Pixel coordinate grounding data
---*---
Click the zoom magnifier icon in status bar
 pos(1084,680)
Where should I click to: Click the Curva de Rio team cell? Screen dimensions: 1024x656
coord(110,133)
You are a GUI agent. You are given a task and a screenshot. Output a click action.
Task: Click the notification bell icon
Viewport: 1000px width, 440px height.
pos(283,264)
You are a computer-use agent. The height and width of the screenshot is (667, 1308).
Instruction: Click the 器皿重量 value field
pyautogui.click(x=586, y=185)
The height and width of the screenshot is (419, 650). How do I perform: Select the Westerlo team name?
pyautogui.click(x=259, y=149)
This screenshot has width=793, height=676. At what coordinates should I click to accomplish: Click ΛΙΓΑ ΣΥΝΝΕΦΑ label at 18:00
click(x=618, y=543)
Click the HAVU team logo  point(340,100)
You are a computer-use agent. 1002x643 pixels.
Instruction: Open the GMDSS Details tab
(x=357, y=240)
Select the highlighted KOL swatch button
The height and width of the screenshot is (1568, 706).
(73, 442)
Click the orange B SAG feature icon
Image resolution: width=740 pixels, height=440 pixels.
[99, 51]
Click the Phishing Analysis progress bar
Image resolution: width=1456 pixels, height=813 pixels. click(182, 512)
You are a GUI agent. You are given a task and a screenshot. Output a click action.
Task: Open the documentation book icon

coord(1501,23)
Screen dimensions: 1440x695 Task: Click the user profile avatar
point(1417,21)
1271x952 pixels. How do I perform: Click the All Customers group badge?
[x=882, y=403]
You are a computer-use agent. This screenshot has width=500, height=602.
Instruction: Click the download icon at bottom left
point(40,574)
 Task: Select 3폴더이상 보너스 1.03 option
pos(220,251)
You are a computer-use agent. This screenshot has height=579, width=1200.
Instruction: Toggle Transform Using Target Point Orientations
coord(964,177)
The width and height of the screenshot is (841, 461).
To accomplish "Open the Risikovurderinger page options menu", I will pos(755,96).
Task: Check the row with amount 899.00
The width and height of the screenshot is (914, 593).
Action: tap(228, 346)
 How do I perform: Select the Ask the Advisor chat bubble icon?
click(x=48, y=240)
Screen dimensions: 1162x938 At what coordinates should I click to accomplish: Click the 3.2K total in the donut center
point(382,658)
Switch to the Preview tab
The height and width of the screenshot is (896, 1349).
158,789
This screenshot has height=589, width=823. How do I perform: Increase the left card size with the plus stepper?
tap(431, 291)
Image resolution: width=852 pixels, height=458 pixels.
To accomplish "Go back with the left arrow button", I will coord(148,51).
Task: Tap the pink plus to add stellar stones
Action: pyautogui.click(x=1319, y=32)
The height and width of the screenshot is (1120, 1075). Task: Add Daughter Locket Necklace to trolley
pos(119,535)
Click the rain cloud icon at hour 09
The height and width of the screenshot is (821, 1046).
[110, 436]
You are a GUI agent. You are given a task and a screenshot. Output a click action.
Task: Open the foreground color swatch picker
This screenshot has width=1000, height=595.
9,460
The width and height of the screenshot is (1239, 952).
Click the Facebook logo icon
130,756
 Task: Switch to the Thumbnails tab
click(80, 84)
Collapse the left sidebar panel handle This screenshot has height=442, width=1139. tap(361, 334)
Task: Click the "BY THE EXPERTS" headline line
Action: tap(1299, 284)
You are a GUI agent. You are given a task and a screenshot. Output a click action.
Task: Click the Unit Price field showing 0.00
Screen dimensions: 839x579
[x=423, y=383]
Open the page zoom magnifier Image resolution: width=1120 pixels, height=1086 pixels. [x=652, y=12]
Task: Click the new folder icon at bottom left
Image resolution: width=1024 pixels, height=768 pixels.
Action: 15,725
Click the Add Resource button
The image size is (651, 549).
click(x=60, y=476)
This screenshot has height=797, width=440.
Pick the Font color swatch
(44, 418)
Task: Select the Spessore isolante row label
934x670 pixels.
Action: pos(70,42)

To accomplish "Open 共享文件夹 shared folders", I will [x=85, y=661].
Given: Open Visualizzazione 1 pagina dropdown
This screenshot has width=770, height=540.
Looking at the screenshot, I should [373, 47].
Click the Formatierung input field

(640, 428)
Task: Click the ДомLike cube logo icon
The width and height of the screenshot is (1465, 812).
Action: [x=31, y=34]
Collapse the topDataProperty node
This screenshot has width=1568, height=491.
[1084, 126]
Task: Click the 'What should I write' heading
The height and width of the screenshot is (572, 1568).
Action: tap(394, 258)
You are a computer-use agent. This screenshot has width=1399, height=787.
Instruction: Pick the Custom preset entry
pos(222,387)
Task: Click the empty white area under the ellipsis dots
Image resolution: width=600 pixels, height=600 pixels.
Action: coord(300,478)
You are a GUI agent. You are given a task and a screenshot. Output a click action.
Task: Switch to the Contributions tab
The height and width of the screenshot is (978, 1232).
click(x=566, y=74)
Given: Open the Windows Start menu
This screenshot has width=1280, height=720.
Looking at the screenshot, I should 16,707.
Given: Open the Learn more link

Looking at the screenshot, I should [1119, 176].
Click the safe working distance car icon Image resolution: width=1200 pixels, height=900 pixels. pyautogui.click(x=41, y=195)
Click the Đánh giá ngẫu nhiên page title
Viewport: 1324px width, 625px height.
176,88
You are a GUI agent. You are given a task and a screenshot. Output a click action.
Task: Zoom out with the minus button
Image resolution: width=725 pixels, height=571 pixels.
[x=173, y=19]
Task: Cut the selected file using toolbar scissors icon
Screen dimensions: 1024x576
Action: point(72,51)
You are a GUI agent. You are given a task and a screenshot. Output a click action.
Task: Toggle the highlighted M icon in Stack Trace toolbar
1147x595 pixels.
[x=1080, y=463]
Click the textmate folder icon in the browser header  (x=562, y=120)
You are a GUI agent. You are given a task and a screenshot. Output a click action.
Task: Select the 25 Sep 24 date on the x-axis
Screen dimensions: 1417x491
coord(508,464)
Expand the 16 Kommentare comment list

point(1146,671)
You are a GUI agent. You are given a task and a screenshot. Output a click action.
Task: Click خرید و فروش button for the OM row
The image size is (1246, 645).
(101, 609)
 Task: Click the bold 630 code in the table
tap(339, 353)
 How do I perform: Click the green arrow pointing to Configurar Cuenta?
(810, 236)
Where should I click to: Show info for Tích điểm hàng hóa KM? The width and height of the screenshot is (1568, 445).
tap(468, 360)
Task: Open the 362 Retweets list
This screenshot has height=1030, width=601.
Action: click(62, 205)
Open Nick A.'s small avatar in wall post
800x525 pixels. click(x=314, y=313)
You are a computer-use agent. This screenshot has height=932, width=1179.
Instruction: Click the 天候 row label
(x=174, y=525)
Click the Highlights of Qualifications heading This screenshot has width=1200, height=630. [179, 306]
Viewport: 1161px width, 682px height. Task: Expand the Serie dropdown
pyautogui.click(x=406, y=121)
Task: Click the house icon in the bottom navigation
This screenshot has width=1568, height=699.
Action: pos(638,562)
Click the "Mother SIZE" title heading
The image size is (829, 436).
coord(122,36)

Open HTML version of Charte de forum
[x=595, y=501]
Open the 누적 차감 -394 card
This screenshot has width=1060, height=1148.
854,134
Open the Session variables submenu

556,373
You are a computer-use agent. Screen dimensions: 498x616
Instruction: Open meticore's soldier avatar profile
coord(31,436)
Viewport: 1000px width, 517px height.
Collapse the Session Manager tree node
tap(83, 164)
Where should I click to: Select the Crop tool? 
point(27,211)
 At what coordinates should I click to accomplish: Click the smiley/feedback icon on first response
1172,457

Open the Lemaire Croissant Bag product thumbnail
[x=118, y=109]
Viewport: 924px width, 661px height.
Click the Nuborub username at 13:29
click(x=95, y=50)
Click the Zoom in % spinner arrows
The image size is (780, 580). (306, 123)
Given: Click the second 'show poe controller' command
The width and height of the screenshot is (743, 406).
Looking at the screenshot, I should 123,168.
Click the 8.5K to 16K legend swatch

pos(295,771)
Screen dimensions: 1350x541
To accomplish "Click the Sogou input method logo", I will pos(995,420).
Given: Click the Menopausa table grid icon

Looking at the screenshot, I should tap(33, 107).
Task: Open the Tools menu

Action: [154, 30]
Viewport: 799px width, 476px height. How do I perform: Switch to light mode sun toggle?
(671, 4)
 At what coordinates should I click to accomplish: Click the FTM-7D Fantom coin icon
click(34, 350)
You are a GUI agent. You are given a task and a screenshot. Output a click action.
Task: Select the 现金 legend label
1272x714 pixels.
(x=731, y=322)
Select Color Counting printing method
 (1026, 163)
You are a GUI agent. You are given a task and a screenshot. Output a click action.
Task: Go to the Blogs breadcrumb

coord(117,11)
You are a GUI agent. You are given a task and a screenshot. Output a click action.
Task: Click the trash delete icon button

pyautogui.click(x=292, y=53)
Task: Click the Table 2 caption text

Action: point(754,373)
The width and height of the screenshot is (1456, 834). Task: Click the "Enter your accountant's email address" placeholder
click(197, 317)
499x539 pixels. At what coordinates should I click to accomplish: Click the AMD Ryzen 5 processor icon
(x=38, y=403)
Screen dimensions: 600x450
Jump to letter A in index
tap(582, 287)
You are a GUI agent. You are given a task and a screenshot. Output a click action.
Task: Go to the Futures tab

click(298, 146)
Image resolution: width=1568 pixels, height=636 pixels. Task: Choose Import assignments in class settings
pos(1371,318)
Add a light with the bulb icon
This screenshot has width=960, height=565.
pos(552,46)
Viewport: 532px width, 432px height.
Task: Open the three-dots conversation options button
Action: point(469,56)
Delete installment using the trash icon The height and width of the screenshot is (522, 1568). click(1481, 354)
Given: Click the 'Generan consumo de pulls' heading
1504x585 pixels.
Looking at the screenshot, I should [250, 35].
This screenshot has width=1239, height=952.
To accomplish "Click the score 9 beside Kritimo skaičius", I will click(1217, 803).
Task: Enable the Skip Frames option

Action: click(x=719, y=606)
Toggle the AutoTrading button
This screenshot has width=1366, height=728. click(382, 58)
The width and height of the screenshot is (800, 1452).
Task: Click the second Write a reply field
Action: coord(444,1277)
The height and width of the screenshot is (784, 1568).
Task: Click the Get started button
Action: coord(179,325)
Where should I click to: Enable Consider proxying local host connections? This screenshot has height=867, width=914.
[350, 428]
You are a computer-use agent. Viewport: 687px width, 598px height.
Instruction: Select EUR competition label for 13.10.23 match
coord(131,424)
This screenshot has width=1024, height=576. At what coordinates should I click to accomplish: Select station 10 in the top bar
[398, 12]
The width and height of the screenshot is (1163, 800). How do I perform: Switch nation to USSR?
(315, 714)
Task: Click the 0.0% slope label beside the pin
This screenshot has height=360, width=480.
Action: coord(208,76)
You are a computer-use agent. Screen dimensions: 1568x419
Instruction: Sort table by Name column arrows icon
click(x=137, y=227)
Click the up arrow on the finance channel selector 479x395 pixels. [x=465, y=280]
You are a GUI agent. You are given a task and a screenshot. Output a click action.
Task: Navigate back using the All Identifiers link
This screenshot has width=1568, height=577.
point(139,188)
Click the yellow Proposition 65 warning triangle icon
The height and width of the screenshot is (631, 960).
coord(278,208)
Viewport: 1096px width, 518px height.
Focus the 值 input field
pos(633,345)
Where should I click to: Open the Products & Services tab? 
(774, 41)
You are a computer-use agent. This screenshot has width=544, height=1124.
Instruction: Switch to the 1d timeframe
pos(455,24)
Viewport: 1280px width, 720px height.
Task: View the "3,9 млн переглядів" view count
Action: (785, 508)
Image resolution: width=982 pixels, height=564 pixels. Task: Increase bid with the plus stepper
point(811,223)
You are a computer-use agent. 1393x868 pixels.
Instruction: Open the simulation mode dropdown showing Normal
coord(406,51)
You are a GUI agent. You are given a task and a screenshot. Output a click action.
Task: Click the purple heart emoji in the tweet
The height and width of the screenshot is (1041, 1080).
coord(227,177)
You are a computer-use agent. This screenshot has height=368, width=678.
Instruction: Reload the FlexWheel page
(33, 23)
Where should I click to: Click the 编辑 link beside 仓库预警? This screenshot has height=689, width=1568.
---*---
◆ **BRIEF**: Only a number should be given: the count of lines above that contain the word "computer".

◆ **FINISHED TASK**: 12